ABOUT THIS TASK: Please give the data again in full, exactly as it reads.

Saved entries:
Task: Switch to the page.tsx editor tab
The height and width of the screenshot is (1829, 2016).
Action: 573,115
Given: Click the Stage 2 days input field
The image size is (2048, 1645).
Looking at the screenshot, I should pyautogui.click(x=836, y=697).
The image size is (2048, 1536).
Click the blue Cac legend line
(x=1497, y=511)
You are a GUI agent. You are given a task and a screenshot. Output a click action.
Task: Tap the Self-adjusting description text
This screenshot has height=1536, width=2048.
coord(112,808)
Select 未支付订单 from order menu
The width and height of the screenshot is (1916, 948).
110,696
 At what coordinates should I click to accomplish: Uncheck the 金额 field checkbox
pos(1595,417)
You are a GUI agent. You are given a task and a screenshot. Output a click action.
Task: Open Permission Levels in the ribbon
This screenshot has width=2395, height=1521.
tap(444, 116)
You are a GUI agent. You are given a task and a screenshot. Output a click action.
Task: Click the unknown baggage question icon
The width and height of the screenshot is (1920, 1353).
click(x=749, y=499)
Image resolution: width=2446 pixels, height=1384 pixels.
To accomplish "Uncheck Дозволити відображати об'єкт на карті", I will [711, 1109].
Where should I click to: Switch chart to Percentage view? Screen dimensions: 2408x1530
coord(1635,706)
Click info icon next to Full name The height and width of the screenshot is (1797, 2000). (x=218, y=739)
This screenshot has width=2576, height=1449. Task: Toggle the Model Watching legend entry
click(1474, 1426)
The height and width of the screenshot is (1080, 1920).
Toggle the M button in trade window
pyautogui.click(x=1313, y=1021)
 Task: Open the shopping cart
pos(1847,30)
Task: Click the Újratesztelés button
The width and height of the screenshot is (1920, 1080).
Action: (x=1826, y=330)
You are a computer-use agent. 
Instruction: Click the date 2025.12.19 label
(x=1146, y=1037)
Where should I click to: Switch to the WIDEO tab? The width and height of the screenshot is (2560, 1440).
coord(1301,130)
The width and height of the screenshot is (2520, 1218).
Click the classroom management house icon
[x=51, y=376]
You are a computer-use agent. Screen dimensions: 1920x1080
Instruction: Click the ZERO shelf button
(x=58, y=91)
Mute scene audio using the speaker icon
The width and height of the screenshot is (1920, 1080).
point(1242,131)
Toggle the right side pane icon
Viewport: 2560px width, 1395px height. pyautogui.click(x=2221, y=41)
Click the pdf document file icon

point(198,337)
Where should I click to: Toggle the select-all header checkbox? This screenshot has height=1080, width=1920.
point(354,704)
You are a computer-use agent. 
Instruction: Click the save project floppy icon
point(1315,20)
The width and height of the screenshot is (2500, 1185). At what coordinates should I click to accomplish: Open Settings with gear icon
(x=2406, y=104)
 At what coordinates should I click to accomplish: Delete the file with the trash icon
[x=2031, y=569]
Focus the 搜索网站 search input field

RESPONSE AREA:
Task: Switch to the page.tsx editor tab
The height and width of the screenshot is (1829, 2016).
Action: 573,115
Given: Click the Stage 2 days input field
The image size is (2048, 1645).
Looking at the screenshot, I should pyautogui.click(x=836, y=697).
The image size is (2048, 1536).
Click the blue Cac legend line
(x=1497, y=511)
You are a GUI agent. You are given a task and a screenshot. Output a click action.
Task: Tap the Self-adjusting description text
This screenshot has height=1536, width=2048.
coord(112,808)
Select 未支付订单 from order menu
The width and height of the screenshot is (1916, 948).
110,696
 At what coordinates should I click to accomplish: Uncheck the 金额 field checkbox
pos(1595,417)
You are a GUI agent. You are given a task and a screenshot. Output a click action.
Task: Open Permission Levels in the ribbon
This screenshot has width=2395, height=1521.
tap(444, 116)
You are a GUI agent. You are given a task and a screenshot. Output a click action.
Task: Click the unknown baggage question icon
The width and height of the screenshot is (1920, 1353).
click(x=749, y=499)
Image resolution: width=2446 pixels, height=1384 pixels.
To accomplish "Uncheck Дозволити відображати об'єкт на карті", I will [711, 1109].
Where should I click to: Switch chart to Percentage view? Screen dimensions: 2408x1530
coord(1635,706)
Click info icon next to Full name The height and width of the screenshot is (1797, 2000). (x=218, y=739)
This screenshot has width=2576, height=1449. Task: Toggle the Model Watching legend entry
click(1474, 1426)
The height and width of the screenshot is (1080, 1920).
Toggle the M button in trade window
pyautogui.click(x=1313, y=1021)
 Task: Open the shopping cart
pos(1847,30)
Task: Click the Újratesztelés button
The width and height of the screenshot is (1920, 1080).
Action: (x=1826, y=330)
You are a computer-use agent. 
Instruction: Click the date 2025.12.19 label
(x=1146, y=1037)
Where should I click to: Switch to the WIDEO tab? The width and height of the screenshot is (2560, 1440).
coord(1301,130)
The width and height of the screenshot is (2520, 1218).
Click the classroom management house icon
[x=51, y=376]
You are a computer-use agent. Screen dimensions: 1920x1080
Instruction: Click the ZERO shelf button
(x=58, y=91)
Mute scene audio using the speaker icon
The width and height of the screenshot is (1920, 1080).
point(1242,131)
Toggle the right side pane icon
Viewport: 2560px width, 1395px height. pyautogui.click(x=2221, y=41)
Click the pdf document file icon

point(198,337)
Where should I click to: Toggle the select-all header checkbox? This screenshot has height=1080, width=1920.
point(354,704)
You are a computer-use agent. 
Instruction: Click the save project floppy icon
point(1315,20)
The width and height of the screenshot is (2500, 1185). At what coordinates should I click to accomplish: Open Settings with gear icon
(x=2406, y=104)
 At what coordinates should I click to accomplish: Delete the file with the trash icon
[x=2031, y=569]
Focus the 搜索网站 search input field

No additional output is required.